# Solution For Gas Station

Problem description:

There are n gas stations along a circular route, where the amount of gas at the ith station is gas[i].

You have a car with an unlimited gas tank and it costs cost[i] of gas to travel from the ith station to its next (i + 1)th station. You begin the journey with an empty tank at one of the gas stations.

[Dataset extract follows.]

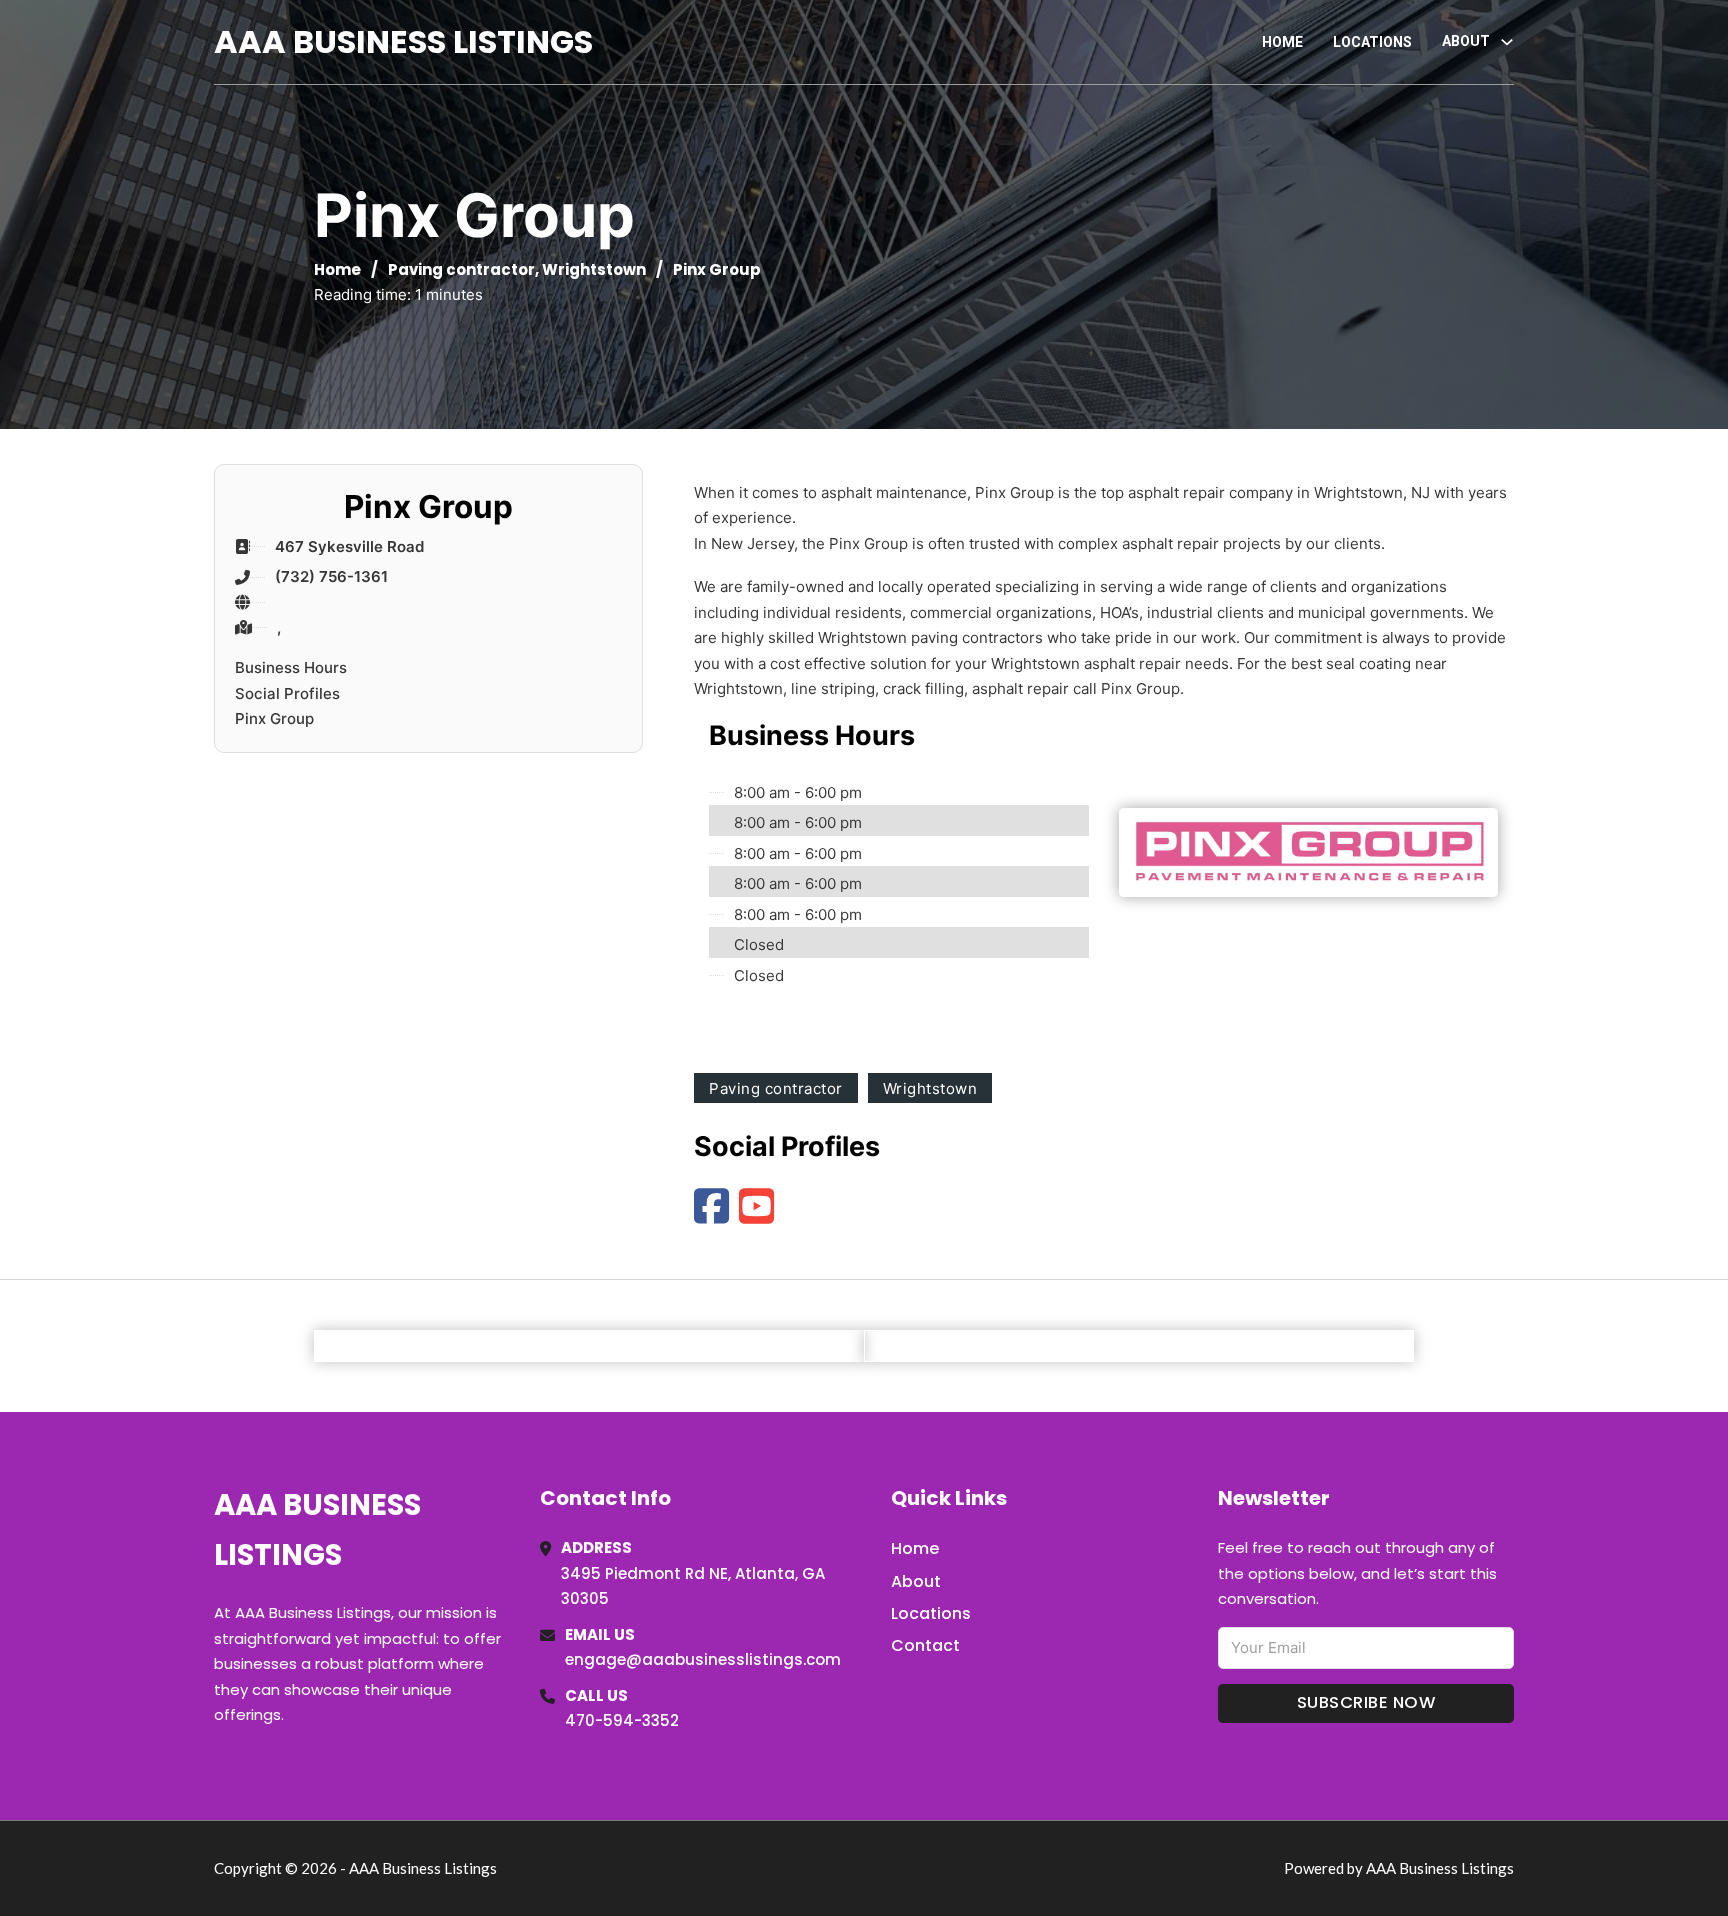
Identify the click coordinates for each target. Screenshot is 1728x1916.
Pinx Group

Return the starting gas station’s index if you can travel around the circuit once in the clockwise direction, otherwise return -1.

Note:

If there exists a solution, it is guaranteed to be unique.

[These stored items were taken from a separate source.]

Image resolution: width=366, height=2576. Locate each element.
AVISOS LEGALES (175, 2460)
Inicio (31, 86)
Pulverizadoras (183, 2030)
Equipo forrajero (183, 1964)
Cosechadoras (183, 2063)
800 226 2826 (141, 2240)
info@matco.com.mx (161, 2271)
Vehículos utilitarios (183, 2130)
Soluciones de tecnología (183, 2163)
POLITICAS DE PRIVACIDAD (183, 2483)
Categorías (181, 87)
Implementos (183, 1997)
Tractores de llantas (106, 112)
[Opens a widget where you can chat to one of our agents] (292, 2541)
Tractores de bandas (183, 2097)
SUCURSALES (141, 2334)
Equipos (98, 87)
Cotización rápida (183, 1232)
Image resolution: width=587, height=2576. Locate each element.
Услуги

Both input arrays are non-empty and have the same length.

Each element in the input arrays is a non-negative integer.

Example 1:

Input: gas = [1,2,3,4,5], cost = [3,4,5,1,2]

Output: 3

Explanation:

Start at station 3 (index 3) and fill up with 4 unit of gas. Travel to station 4. Total cost = 4 + 1 = 5 unit of gas, 5 – 5 = 0. Travel to station 0. Total cost = 5 + 3 = 8 unit of gas, 0 – 1 = -1. Travel to station 1. Total cost = 8 + 4 = 12 unit of gas, 1 – 2 = -1. Travel to station 2. Total cost = 12 + 5 = 17 unit of gas, 2 – 3 = -1. Travel to station 3. Total cost = 17 + 1 = 18 unit of gas, your gas tank has enough gas to travel around the circuit once, so you should return the starting station (index 3).

Example 2:

Input: gas = [2,3,4], cost = [3,4,3]

Output: -1

Explanation:

You can’t start at station 0 or 1, as you wouldn’t have enough gas to travel to the next station.

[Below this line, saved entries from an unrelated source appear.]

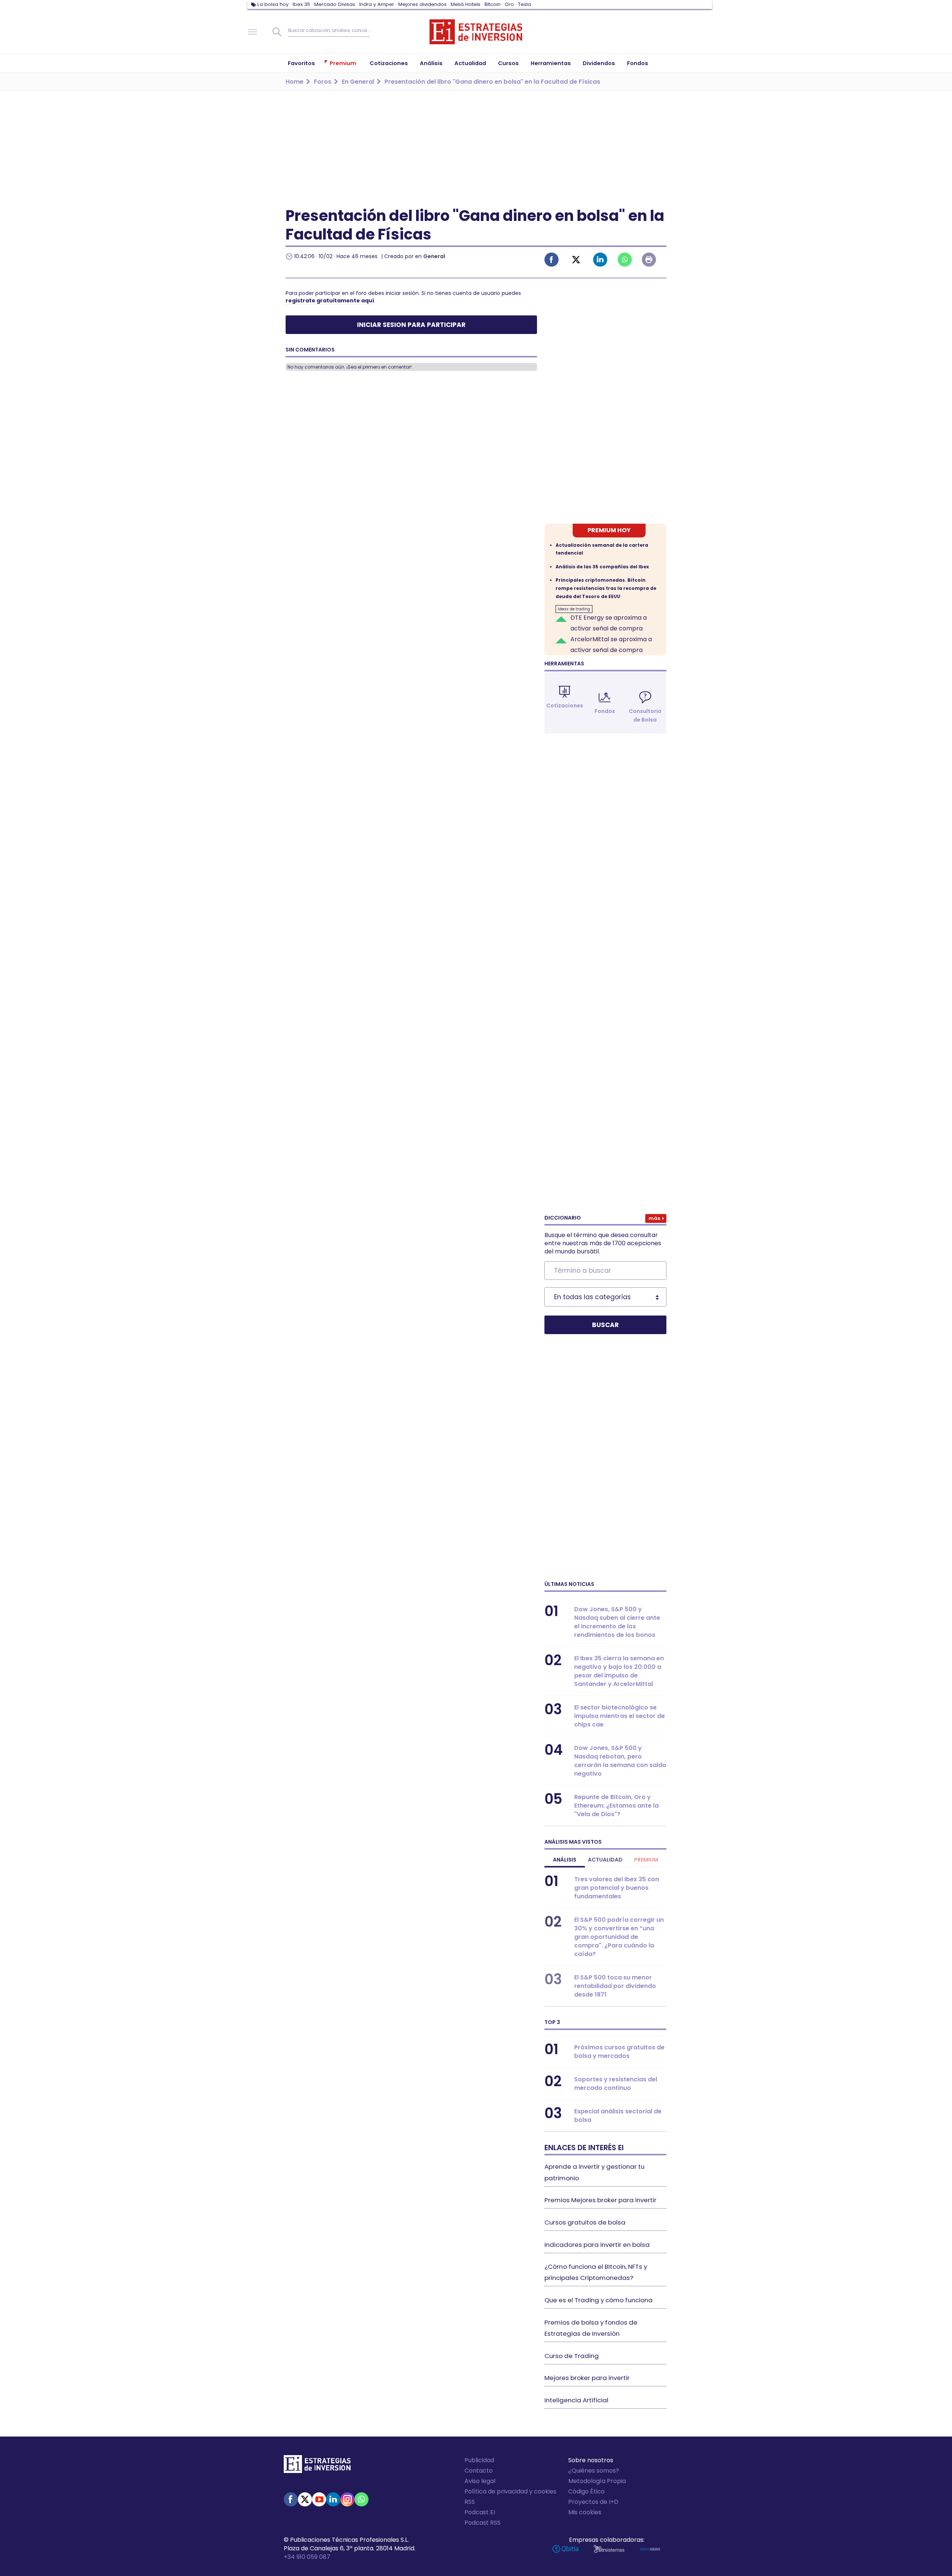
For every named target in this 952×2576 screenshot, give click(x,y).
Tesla (524, 4)
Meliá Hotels (465, 4)
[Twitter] (305, 2499)
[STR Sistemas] (609, 2549)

Let’s discuss the approach to solving the problem:

The idea is based on finding the minimum sum sequence in the circular array. If the total sum of the combined circular array is negative, there is no solution, so return -1.

We can solve the problem in O(n) time complexity by using the following approach:

1. Initialize a count variable to keep track of the total sum of the difference between the gas and cost arrays.

2. Initialize two more variables – start and curr, which will keep track of the starting position and current position respectively.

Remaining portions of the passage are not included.